Stored items
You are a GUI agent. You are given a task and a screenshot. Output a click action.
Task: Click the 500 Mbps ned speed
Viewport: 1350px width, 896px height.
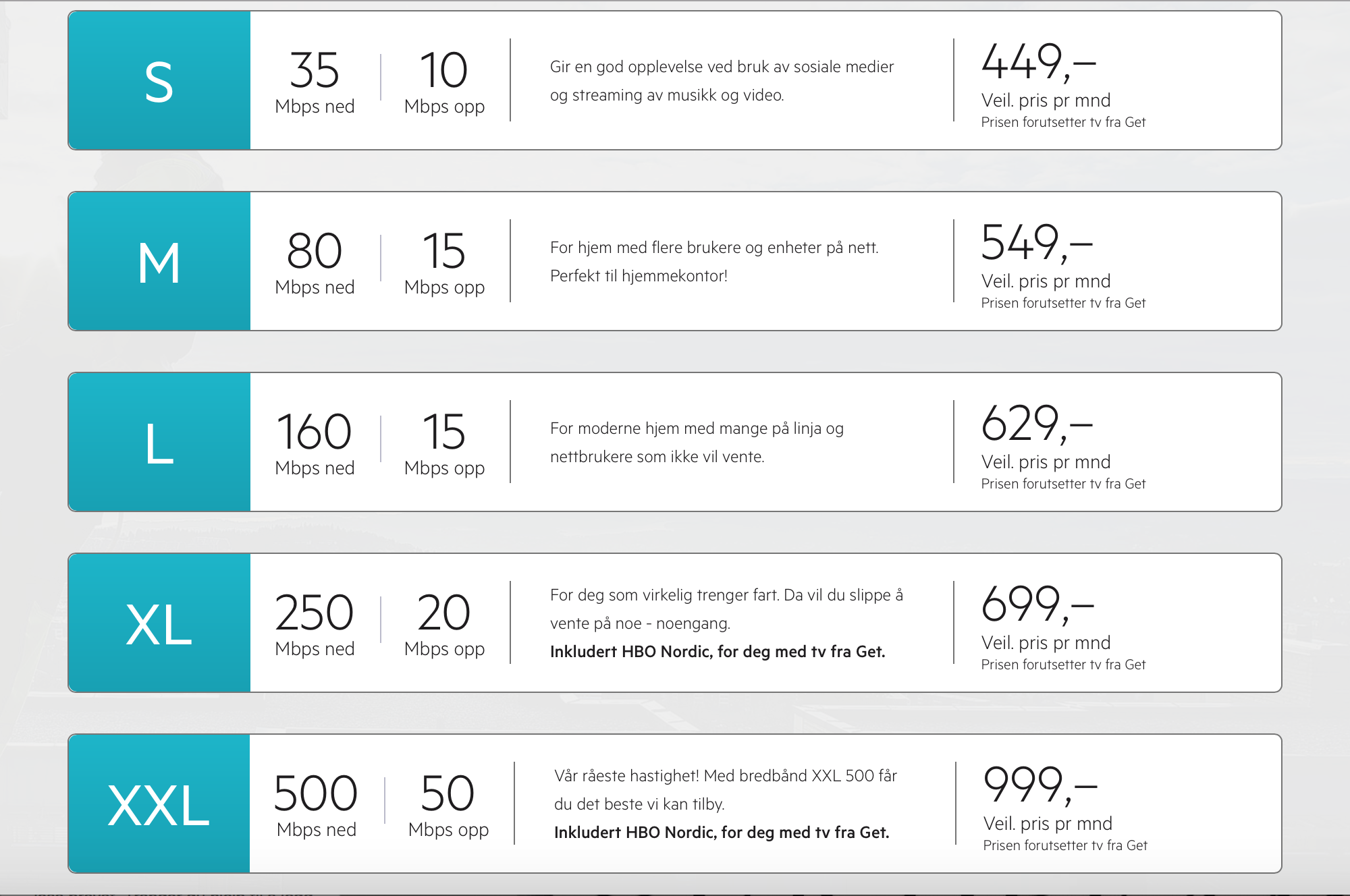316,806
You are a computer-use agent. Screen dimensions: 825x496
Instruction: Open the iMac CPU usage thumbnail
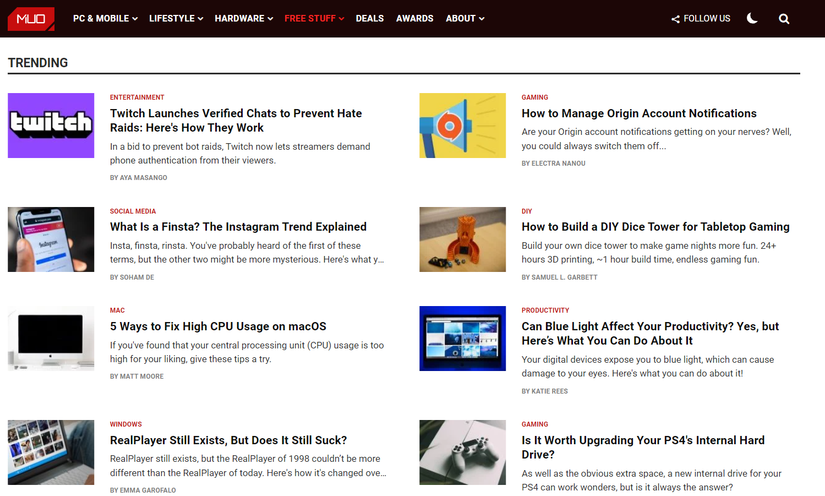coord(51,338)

- [WHAT YOU SHOULD DO] Copy the preceding data in full and word for word, dropping its pictures.

- [SOLUTION]
You are a GUI agent. You are given a task and a screenshot. Output a click action.
Task: Click the 500 Mbps ned speed
Viewport: 1350px width, 896px height.
316,806
You are a computer-use agent. Screen dimensions: 825x496
Instruction: Open the iMac CPU usage thumbnail
coord(51,338)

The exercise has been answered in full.